In her article, Sara says the best approach to chipping away at real estate’s 40% share of global carbon emissions is more uptake of net zero strategies.
Lendlease has committed to achieving Net Zero by 2025 for Scope 1 and Scope 2 emissions. Our Scope 1 emissions include the fuels we burn such as diesel and natural gas, and our Scope 2 emissions are from the electricity we use.
Our Regional Mission Zero Roadmap sets out initiatives in our key decarbonisation pathways. Typical Lendlease Scope 1 and 2 reduction activities include electrifying buildings and construction equipment, installing energy efficient mechanical systems, and procuring renewable power.
La Cienega will be an all-electric building, meaning there will be no gas service for heating, cooking or any other action in any of the building’s 260 residences or across the 250,000 square feet of office space. We are also installing on-site renewables. During the construction process, we will reduce Scope 1 emissions through the use of electric cranes and other heavy machinery. We will address Scope 2 emissions through renewable power procurement.
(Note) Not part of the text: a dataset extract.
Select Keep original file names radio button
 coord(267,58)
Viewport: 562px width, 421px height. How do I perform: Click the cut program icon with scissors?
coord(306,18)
But at Lendlease we go far beyond net zero targets. As part of our Mission Zero campaign, Lendlease has committed to achieving Absolute Zero across Scopes 1, 2, and 3 by 2040, without the use of offsets. Reducing Scope 3 emissions to Absolute Zero will be challenging but we believe focusing on Scope 3 emissions can become a lever to accelerate the decarbonization of our industry.
Our Scope 3 emissions are generated in upstream activities, such as the manufacturing of building materials or downstream activities, such as emissions from the use of electricity and natural gas by tenants. To tackle Scope 3 emissions, we will have to take a different approach to design and construction processes as well as to the procurement of key materials such as steel, concrete, aluminium, and glass.
Part of the difficulty with Scope 3 is that the GHG Reporting Protocol is very broad and open to interpretation. Without local or federal regulatory guidance, it’s currently up to organizations to decide what is included in Scope 3. Because disclosure frameworks do not currently focus on Scope 3 emissions, it’s even harder for real estate companies to start making lasting and meaningful progress in this space.
So, how do we tackle Scope 3 emissions? We have been, and must continue to be, leaders in procuring lower-carbon materials, including steel and concrete, which both have incredibly carbon-intensive manufacturing processes. At La Cienega, we worked closely with our supply chain partners to procure low carbon concrete and steel for the project. And, for the first time at Lendlease, we have addressed embodied carbon in the design of the project by switching the structural design from a prescriptive to a performance-based approach to seismic.
Climate change is a global issue, so it will take a global mindset to combat it. Lendlease strives to be a catalyst for radical collaboration across the real estate and construction sectors to accelerate the speed and scale of decarbonization. Only by tracking and measuring all sources of emissions along the value chain will we be able to reduce the built environment’s carbon footprint.